## The problem
Under this line is some data; print exactly the lines from the one containing "Image resolution: width=651" through its last line, without pictures.
(Data shown Opens)
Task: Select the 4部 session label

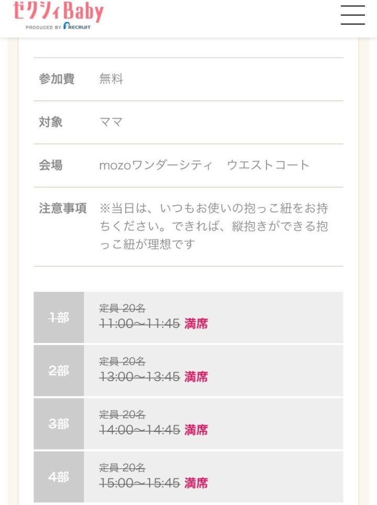Action: point(59,477)
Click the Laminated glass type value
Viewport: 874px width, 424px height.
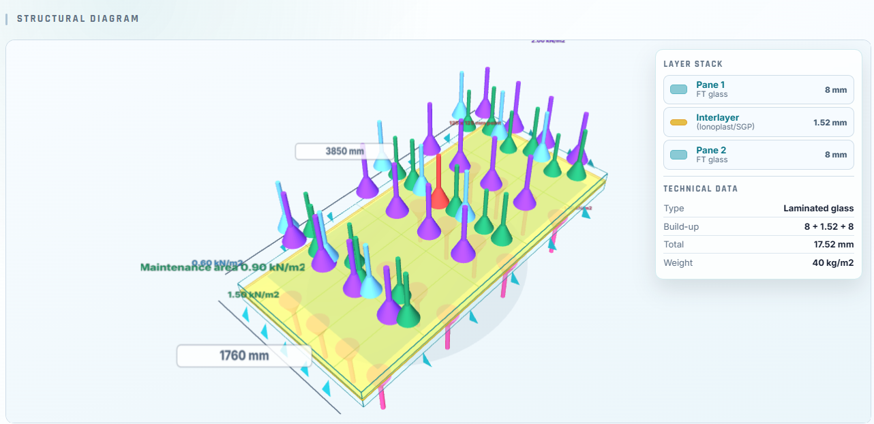coord(818,208)
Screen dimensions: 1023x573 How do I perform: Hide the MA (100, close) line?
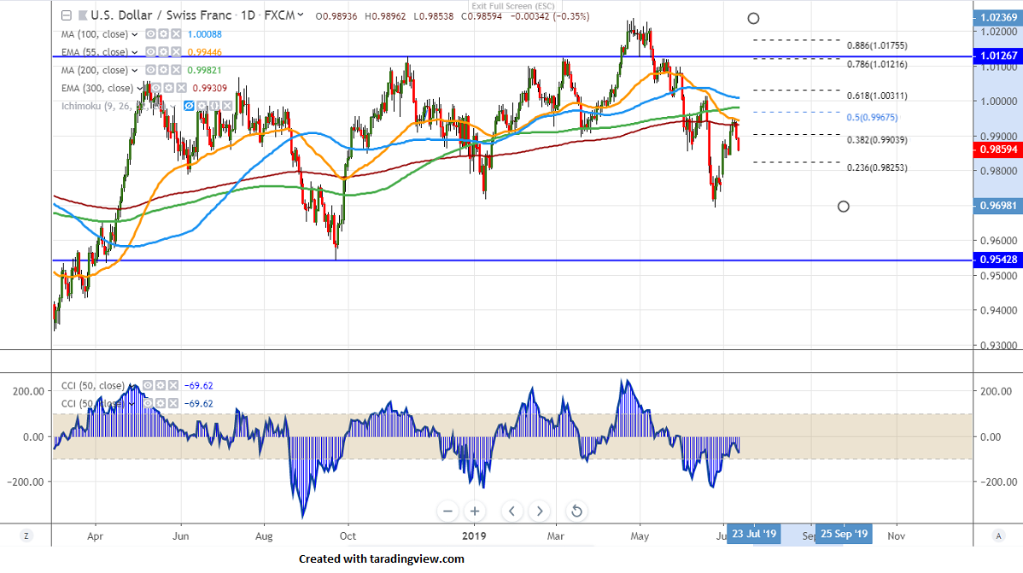[x=149, y=34]
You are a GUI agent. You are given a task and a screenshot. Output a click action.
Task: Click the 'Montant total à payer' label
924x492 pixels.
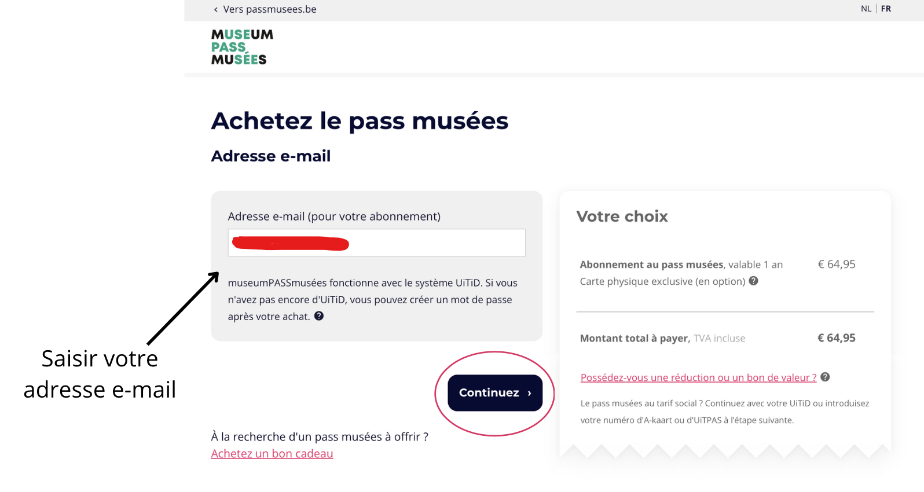tap(634, 338)
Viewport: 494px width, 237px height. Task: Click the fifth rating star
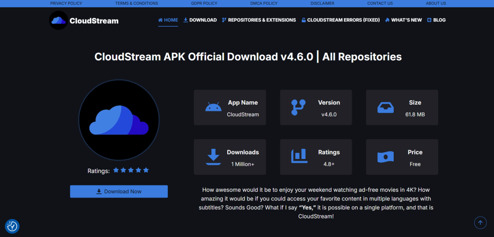point(146,170)
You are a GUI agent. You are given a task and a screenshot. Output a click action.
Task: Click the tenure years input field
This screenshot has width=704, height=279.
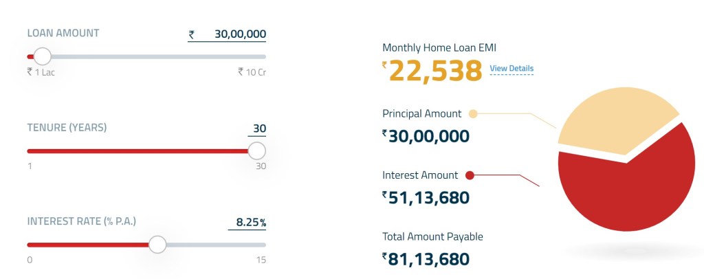(x=259, y=129)
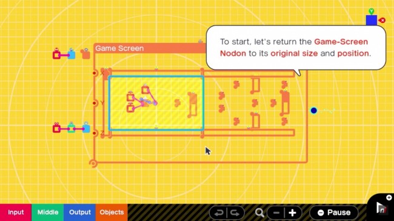Click the dark blue connection dot

pyautogui.click(x=313, y=110)
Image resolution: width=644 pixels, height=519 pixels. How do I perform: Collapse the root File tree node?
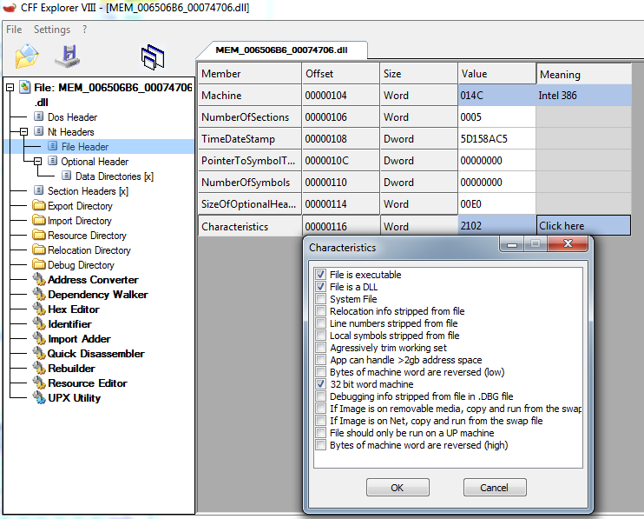click(10, 87)
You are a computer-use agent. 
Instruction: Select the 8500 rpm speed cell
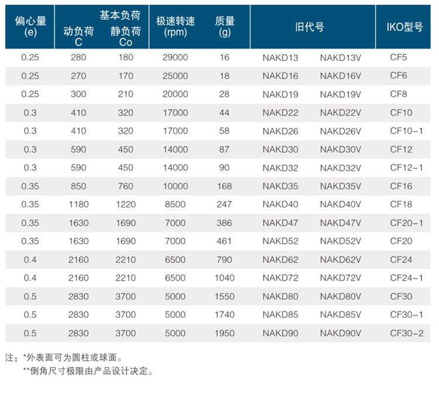tap(176, 204)
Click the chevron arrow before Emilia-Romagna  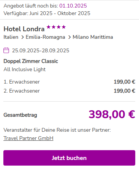tap(22, 37)
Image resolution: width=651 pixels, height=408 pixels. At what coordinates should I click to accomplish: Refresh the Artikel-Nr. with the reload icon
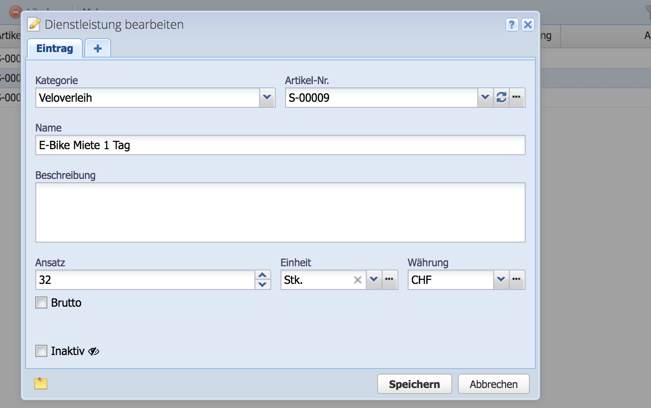501,98
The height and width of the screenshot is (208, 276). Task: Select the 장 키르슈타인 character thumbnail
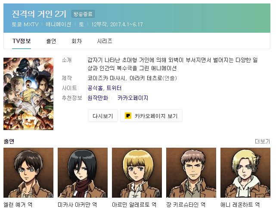coord(191,173)
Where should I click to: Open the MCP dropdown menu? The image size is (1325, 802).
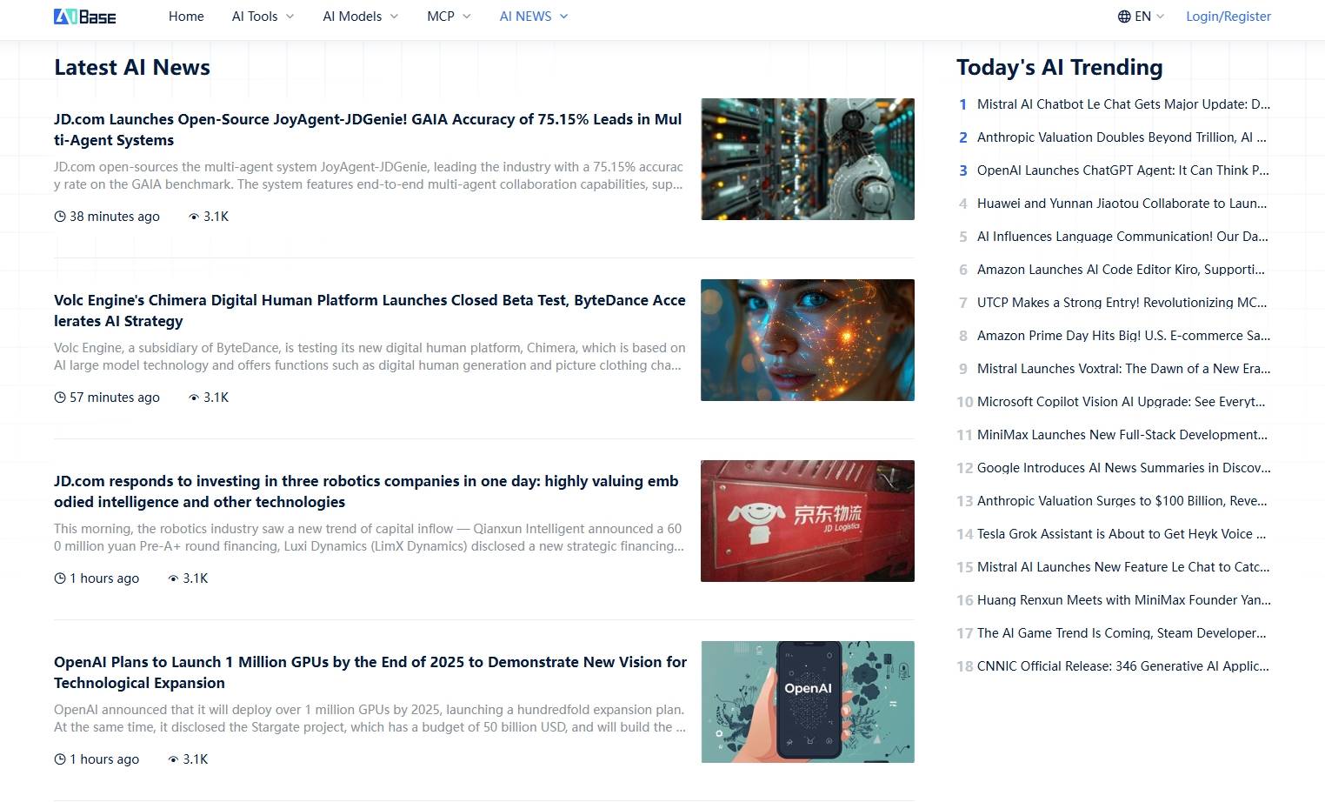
(Data shown Closes)
## Task solution
Image resolution: width=651 pixels, height=408 pixels. At what coordinates should I click to accomplish: Refresh the Artikel-Nr. with the reload icon
501,98
The height and width of the screenshot is (208, 276). Task: Select the 장 키르슈타인 character thumbnail
coord(191,173)
Where should I click to: Open the MCP dropdown menu? The image size is (1325, 802).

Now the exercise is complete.